This is the mail archive of the
gcc-prs@gcc.gnu.org
mailing list for the GCC project.
optimization/8746: gcc-3 miscompiles Linux kernel ppa driver on x86
- From: chaus at rz dot uni-potsdam dot de
- To: gcc-gnats at gcc dot gnu dot org
- Date: 28 Nov 2002 16:17:08 -0000
- Subject: optimization/8746: gcc-3 miscompiles Linux kernel ppa driver on x86
- Reply-to: chaus at rz dot uni-potsdam dot de
>Number: 8746
>Category: optimization
>Synopsis: gcc-3 miscompiles Linux kernel ppa driver on x86
>Confidential: no
>Severity: serious
>Priority: medium
>Responsible: unassigned
>State: open
>Class: wrong-code
>Submitter-Id: net
>Arrival-Date: Thu Nov 28 08:26:06 PST 2002
>Closed-Date:
>Last-Modified:
>Originator: Carsten Haustein
>Release: gcc releases since 3.1.1 (at least)
>Organization:
>Environment:
i586-linux-gnu; kernel 2.4.19-SMP
>Description:
This bug affects the ppa driver (used by Iomega Zip drive connected to parallel port) taken from Linux kernel 2.4.19 source tree (drivers/scsi/ppa.c) when compiled with optimization turned on.
I can reproduce it with gcc versions 3.1.1, 3.2, 3.2.1 but not with version 2.95.3. I haven't tested other versions of gcc but I think any version newer than 2.95.3 is affected.
Close to the end of function int ppa_completion(...) there is a check whether the zip drive is ready.
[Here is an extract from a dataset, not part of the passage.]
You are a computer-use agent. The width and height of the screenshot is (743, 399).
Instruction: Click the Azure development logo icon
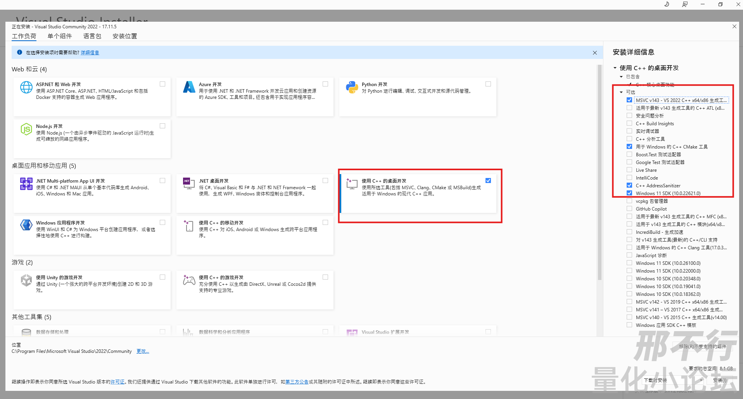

This test fails always due to wrong code generation and causes the driver to spend a lot of time on waiting. Transfer rate drops down from >450 kB/s to ~50 kB/s.
The affected code is:
...
unsigned char r;
...
/* Now check to see if the drive is ready to communicate */
r = (r_str(ppb) & 0xf0);
/* If not, drop back down to the scheduler and wait a timer tick */
if (!(r & 0x80))
return 0;
...
What actually happens is:
1.) Read state byte from parport.
2.) Mask out lower nibble.
3.) Check the MSB (ready bit) of the byte read.
gcc translates this to:
1.) Read state byte into register al (8 bit).
2.) Apply bit-mask to register eax (32 bit, supersetting al).
3.) Check whether the processors sign-flag (which corresponds to the MSB) is set. Code generation for (r & 0x80) is omitted.
But since 0xf0 is applied to eax the sign-flag depends on bit 31 (which will always be cleared) rather than on bit 7 (the bit of interest).
>How-To-Repeat:
>Fix:
>Release-Note:
>Audit-Trail:
>Unformatted: